Considérant que le contrat de travail de M A prévoyait un préavis de trois mois (article 4) ; qu’ayant démissionné le 11 juillet 2007, M. A a quitté son poste le 23 juillet au soir et argue de l’accord de la société ; qu’aucune des pièces produites n’établit la réalité d’un tel accord : le message d’une salariée – Mme D – ne constitue pas la marque de l’aval de la hiérarchie de l’entreprise, aucune date de départ n’étant par ailleurs précisée ; qu’aux termes de son courriel du 19 juillet, M Z a demandé au salarié démissionnaire de faire un point précis sur les 230 dossiers avec celle qui les reprendraient, sans lui octroyer le bénéfice d’un départ avant le terme normal du préavis en dépit de la sollicitation inscrite dans la lettre de démission ; qu’aucun accord de M. B ou de M Z ne permettait à M. A de quitter son poste le 23 juillet ; que l’accord de M. X évoqué par une salarié n’est pas établi, non plus que son niveau hiérarchique ; qu’au contraire , lors du rendez vous du 23 juillet au soir, M B a refusé le départ de son collaborateur et a confirmé ce refus dans son email du 24 juillet ; que la délivrance par le département des ressources humaines d’un solde de tout compte ne constituait que la conséquence du départ prématuré décidé par salarié sans l’avaliser ; que l’établissement d’un bulletin de salaire annuel comprenant la somme défalquée ne vaut pas accord de la société pour réduire le délai de préavis, l’erreur n’étant pas créatrice de droit ; que M. A ne pouvait s’estimer libéré de son obligation d’exécuter son préavis, la société lui ayant clairement reproché son départ dès le 24 juillet et n’ayant pas empêché son exécution ;
Considérant qu’en retenant une somme équivalente à l’ indemnité compensatrice de préavis due par le salarié n’exécutant pas son préavis, la société a appliqué l’article 91 de la convention collective ('le salarié qui n’effectue pas son préavis sans en avoir été expressément dispensé par l’employeur, doit en indemniser l’ entreprise à concurrence du montant de la rémunération nette qu’il aurait reçue pour la période du préavis restant à courir .le montant de cette indemnité peut être imputé par l’employeur sur les sommes dont il est redevable au salarié, notamment à titre d’indemnité compensatrice de congés payés') ; qu’aucune résistance abusive à paiement ne peut dès lors être reprochée à la société ; que M A sera débouté de sa demande de ce chef ;
Considérant l’application de l’article 91 de la convention collective heurte le principe d’une compensation entre créances certaines, liquides et exigibles ; que cependant, la société ne doit pas aujourd’hui verser cette somme au salarié démissionnaire qui n’établit pas avoir une créance même réduite à 1569,24 € ;
Considérant que l’équité ne commande pas de faire application des dispositions de l’article 700 du code de procédure civile ;
Considérant que M A qui succombe supportera les dépens ;
PAR CES MOTIFS,
La COUR, statuant par mise à disposition au greffe, et par décision CONTRADICTOIRE,
Confirme le jugement du conseil de prud’hommes de Nanterre du 15 septembre 2009 en ce qu’il a débouté M A de toutes ses demandes .
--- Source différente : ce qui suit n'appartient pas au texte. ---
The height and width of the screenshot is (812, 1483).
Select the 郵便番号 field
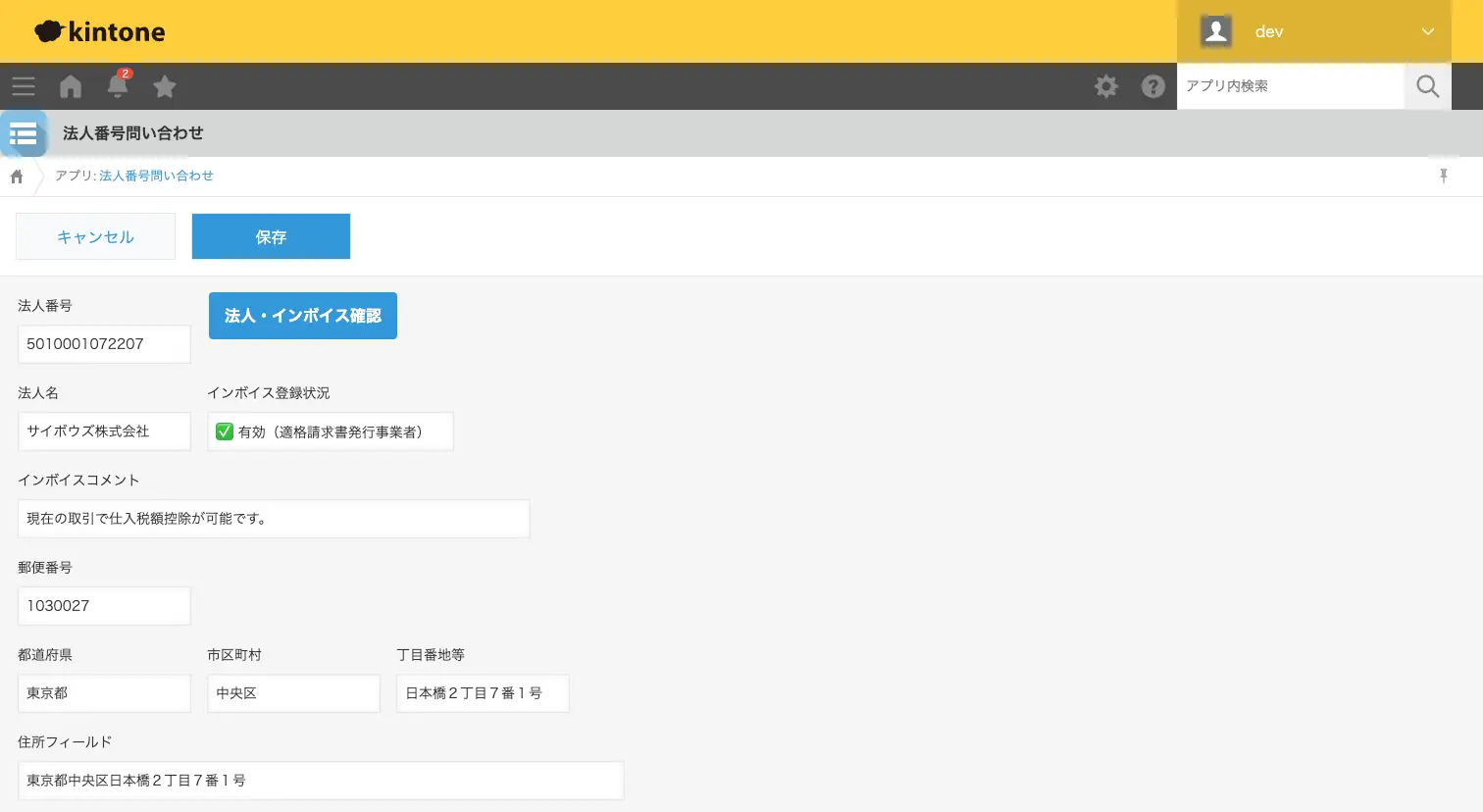click(104, 606)
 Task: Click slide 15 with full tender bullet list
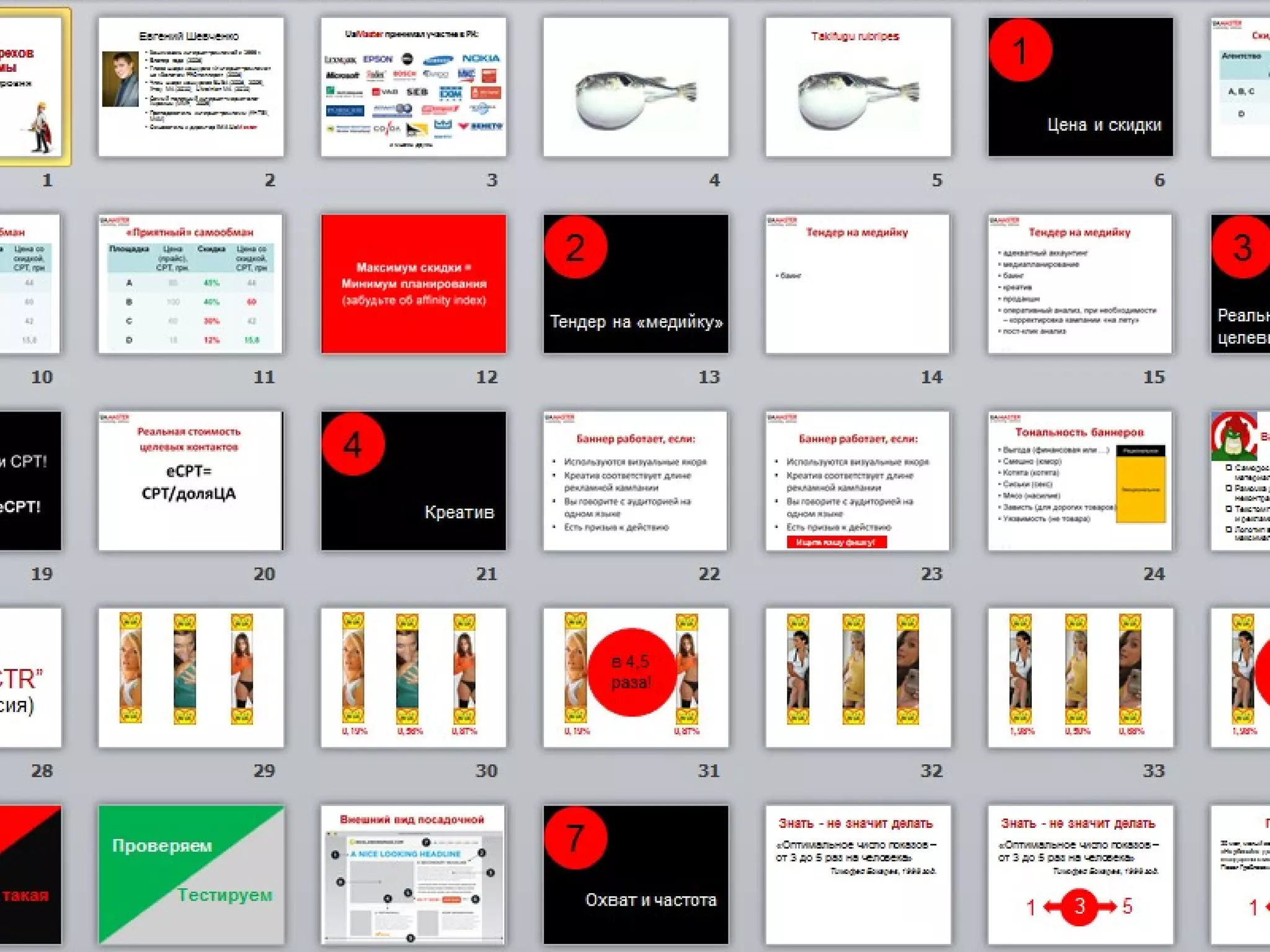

Dit n’y avoir lieu à application des dispositions de l’article 700 du code de procédure civile .
Condamne M A aux dépens .
Prononcé par mise à disposition de l’arrêt au greffe de la cour, les parties en ayant été préalablement avisées dans les conditions prévues au deuxième alinéa de l’article 450 du Code de Procédure Civile
Signé par Madame Jeanne MININI, Président et par Madame Sabrina NIETRZEBA-CARLESSO, Greffier auquel le magistrat signataire a rendu la minute.